Recebi a notícia por email de um dos meus companheiros que, por sorte, não foi raptado porque estava no hospital. Ao ler este email o meu mundo desabou… Congelei. Incrédulo, tentando perceber se as palavras que eu estava a ler constituíam efectivamente a informação que estava a rebentar com o meu cérebro. Fiquei desesperado. Desamparado.
A história do rapto propriamente dito, não me cabe a mim contar. Aquilo que sei, não me sinto no direito de partilhar, pois pertence a estes cinco de diferentes nacionalidades, que um dia contarão ou não o pesadelo que viveram.
Por isso, o que vos vou contar foi como eu vivi, e que reflexões tive e tenho em resposta a um dos piores momentos da minha vida. Como sempre, da dor, do sofrimento, do trauma advém um crescimento interior muito sólido e profundo… Embora o grande desejo é que este abalar de carácter e personalidade nunca tivesse acontecido.
Sozinho no Porto, sem poder partilhar esta informação com ninguém, e sem que ninguém me compreenda, sofri em silêncio. Eu adoro a minha família e os meus amigos, mas a verdade é que nós ultrapassamos uma barreira que faz com que ninguém nos compreenda… ou, se calhar, sendo mais honesto, nem tento fazer-me explicar. Estes cinco “estrangeiros”, para a maioria das pessoas, são uma pequena notícia no jornal, mas para mim são amigos, companheiros, com quem convivi 24 horas por dia, e partilhei experiências fortíssimas que criam laços para a vida… Vivemos e trabalhamos juntos em condições extremas, e no final da missão deparamo-nos com uma admiração e amizade muito genuínas.
A sensação pior é não saber. Angustiante, asfixiante passarem-se dias, semanas, meses e nada saber… Não sabemos como vivem, como estão a ser tratados, tudo é uma incógnita que me causa dor… com uma probabilidade considerável de serem mortos… E quando extrapolamos o nosso sofrimento para os familiares mais próximos, todas as palavras pecam por escassas para que se consiga imaginar como estarão dilacerados os seus corações…
Eu tinha saído da casa que foi invadida pelos malfeitores dois dias antes do sucedido… Dois dias! Podia ter sido eu… E se um dia for eu? Valerá a pena correr este risco?
Esta pergunta dominou os meus pensamentos durante uns tempos: “ Vale a pena o risco?” E esta pergunta levou-me a uma encruzilhada: desisto, ou luto com mais força?
O obstáculo que eu enfrentava era enorme.
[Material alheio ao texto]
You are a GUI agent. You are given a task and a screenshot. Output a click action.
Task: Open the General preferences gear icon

Um rapto pelo Estado Islâmico passou-me uma tangente. Mas, ao mesmo tempo, pensava em tudo o que vi e vivi na Síria e no quanto estas pessoas precisavam de nós… De uma forma algo filosófica pensava em quanto vale a minha vida. Sim, tenho medo. Tenho medo de morrer, tenho ainda mais medo de ser raptado… Mas talvez tenha mais medo de não viver, ou de não viver uma vida de que me orgulhe e que faça sentido.
Quanto vale a minha vida? Valerá mais do que qualquer outra? Valerá mais do que muitas das que salvámos nos meses em que estive na Síria? Que fique bem claro que eu tenho reflexões maturadas que reflectem as minhas convicções profundas, mas não sei se em todos os momentos conseguiria ser coerente com tais pensamentos. O que é certo, é que tenho uma velha máxima, que todos devíamos acordar de manhã e olhar para o espelho e dizer: “Todas as vidas são iguais!”; “Todas as vidas têm o mesmo valor!” … e depois então começar o nosso dia.
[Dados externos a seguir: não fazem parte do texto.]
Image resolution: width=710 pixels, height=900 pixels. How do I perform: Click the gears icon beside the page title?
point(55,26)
Deixar de acreditar nos meus propósitos humanitários, ou deixar de os pôr em prática porque tenho medo, não me parecia o caminho a seguir. Não por ter dificuldades em enfrentar as minhas fraquezas, mas acima de tudo porque sentia que essa inacção seria alimentar os males deste mundo, os ódios e o terror.
Sim, tenho medo. Mas se acredito que todas as vidas têm o mesmo valor, se sei que o risco da minha pode salvar muitas outras, dei por mim a construir uma promessa muito sólida: “Desistir, nunca! Vou lutar com mais força!”
Alguns meses depois, para minha felicidade e êxtase, os cinco foram libertados… E eu continuo a tentar ser fiel à minha promessa.